C’est simple, tu mets ta jambe en l’air, tu bandes la courroie élastique et tu attends. Normalement, c’est là que tes abdominaux prennent le relais. Et que tu te transformes en moins de dix séances en parfaite nymphette. Oui mais non. Avec moi, ca ne fonctionne pas. D’abord parce qu’il me faut dépenser l’équivalent d’un aller-retour Paris-Istanbul en énergie avant de me pointer dans cette salle de sport.
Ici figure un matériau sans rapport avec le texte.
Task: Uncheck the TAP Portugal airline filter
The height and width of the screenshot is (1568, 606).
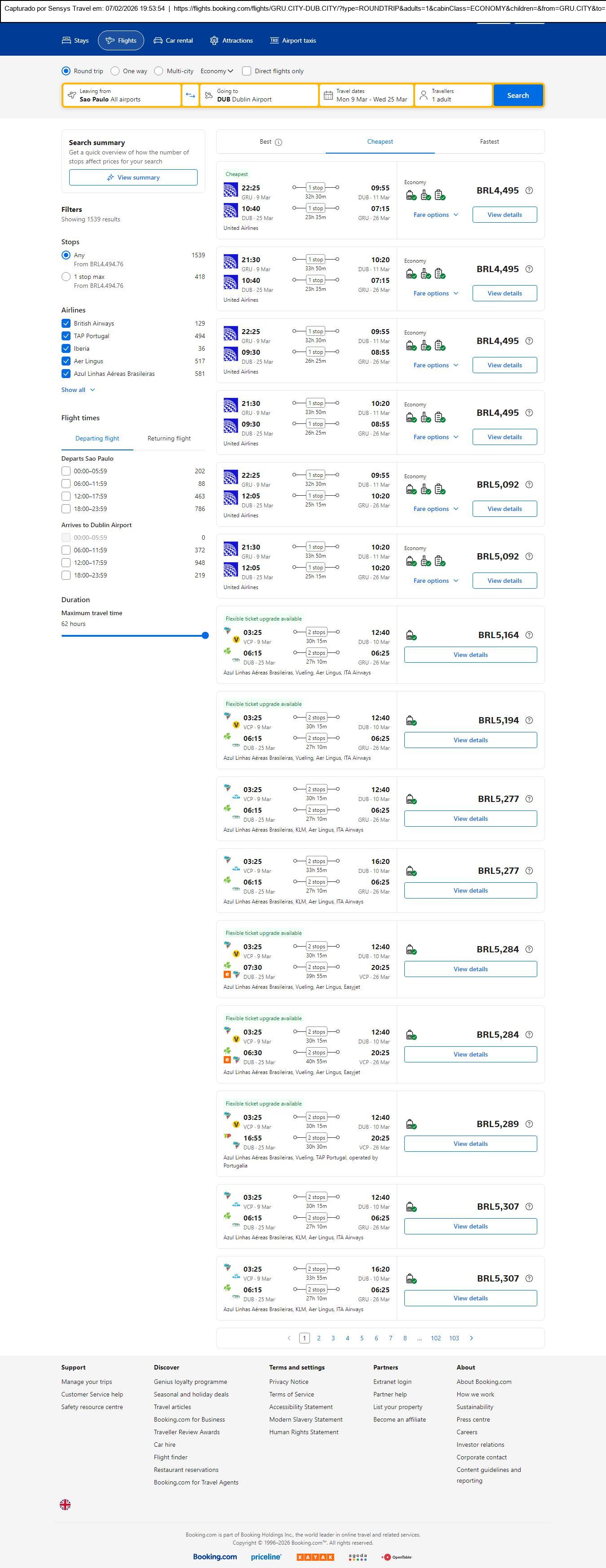Action: coord(66,336)
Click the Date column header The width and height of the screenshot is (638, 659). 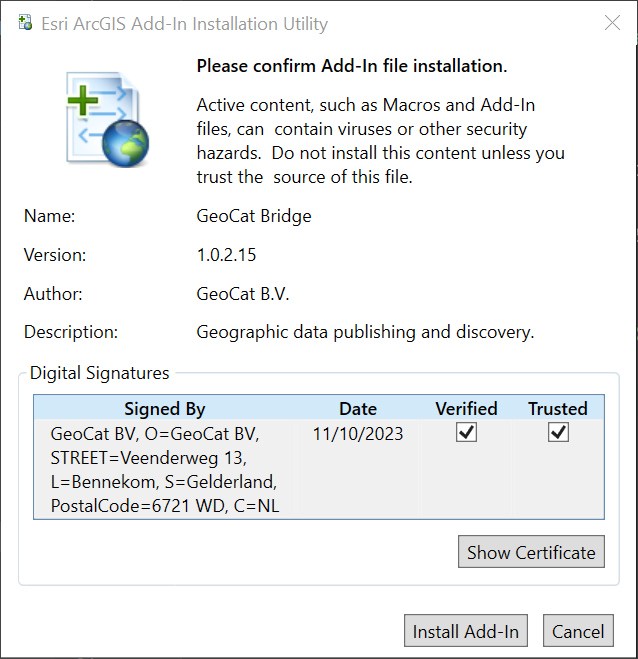pos(358,408)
Quand j’arrive à m’y pointer, je suis déjà épuisée, ravagée de trouille à l’idée que la professeur en string rose moulant décide de s’intéresser particulièrement à moi pendant le cours. Qu’elle vienne à côté de moi, avachie tendance baleine sous acide sur mon petit matelas. Parlons en d’ailleurs. Ceci n’est pas un matelas. Ce n’est rien. Un centimètre de rien, qui ne calfeutre en aucune manière les bosses du béton ciré de la salle, ou les lattes de parquet du studio de danse qui s’incrustent une à une dans mes cuisses potelées. Ceci est une arme supplémentaire dans l’escarcelle marketing des sportifs, qui visent à nous faire croire qu’il peut y avoir une donnée agréable dans une salle de sport : un matelas.
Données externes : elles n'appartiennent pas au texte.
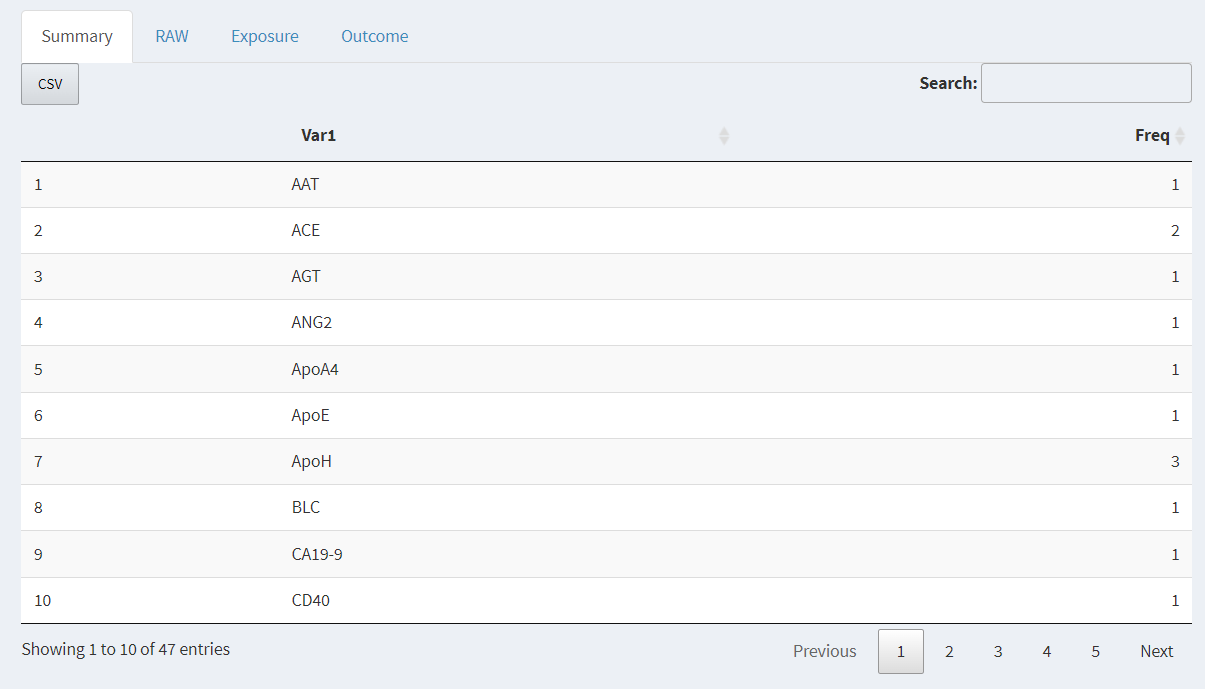Click the ACE row entry
The image size is (1205, 689).
pyautogui.click(x=306, y=230)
J’ai essayé pourtant de faire la course à l’endorphine. Tous mes potes sportifs m’assurent qu’ils reçoivent des décharges magiques de substance à bonheur dès qu’ils finissent de ramer sur leurs instruments de torture préfères. Que c’est mieux qu’un orgasme, que c’est la récompense ultime, un sentiment de bien-être diffus avant l’arrivée des courbatures post-marathon-sur-tapis-roulant. Mon cul. Tout ce que je ressens après un cours de sport, c’est un sentiment de honte ainsi que la nécessité impérieuse d’aller me plonger dans une baignoire pleine de glaçons afin de faire redescendre la température de mon corps gracile, et de lutter contre la couperose momentanée qui envahit mon divin visage. Une fois seulement, après avoir tellement sué et tellement injurié mes voisins cyclistes immobiles que mes jambes tremblaient comme de la gélatine de porc posée sur une baffle en rave party, une fois seulement j’y ai cru, à cet orgasme, à ce tourbillon de bonheur rose et pailleté. En fait j’avais juste la tête qui tournait, et je me suis étalée de tout mon long sur la moquette senteur chaussette du Club Med Gym, sous les gloussements sonores des body-builders du fond de la salle.

Le pire, avec le sport, c’est quand on arrête. On pense ne plus jamais y retourner, pouvoir ranger dans un coin de sa tête ce moment affreux de totale décomposition de toute forme d’estime de soi, et passer à autre chose. Mais non. Le lendemain, le corps endolori et meurtri se rappelle à votre bon souvenir. Après une heure d’abdo-fessiers pour débutants, il m’a fallu 45 minutes pour enfiler mes chaussettes le matin suivant. Des muscles se réveillaient, mon corps hurlait, mes pieds se refusaient à mon cerveau, qui m’ordonnait quand à lui de me recoucher dans l’instant, sous peine de douleurs terribles sur le chemin du métro. J’aurai bien voulu me tonifier le bas ventre et m’arrondir le fessier, me débarrasser des mes ailles de chauve-souris au bout des bras et arriver à faire le poirier. Seulement, rapport à la vie, ca va pas être possible.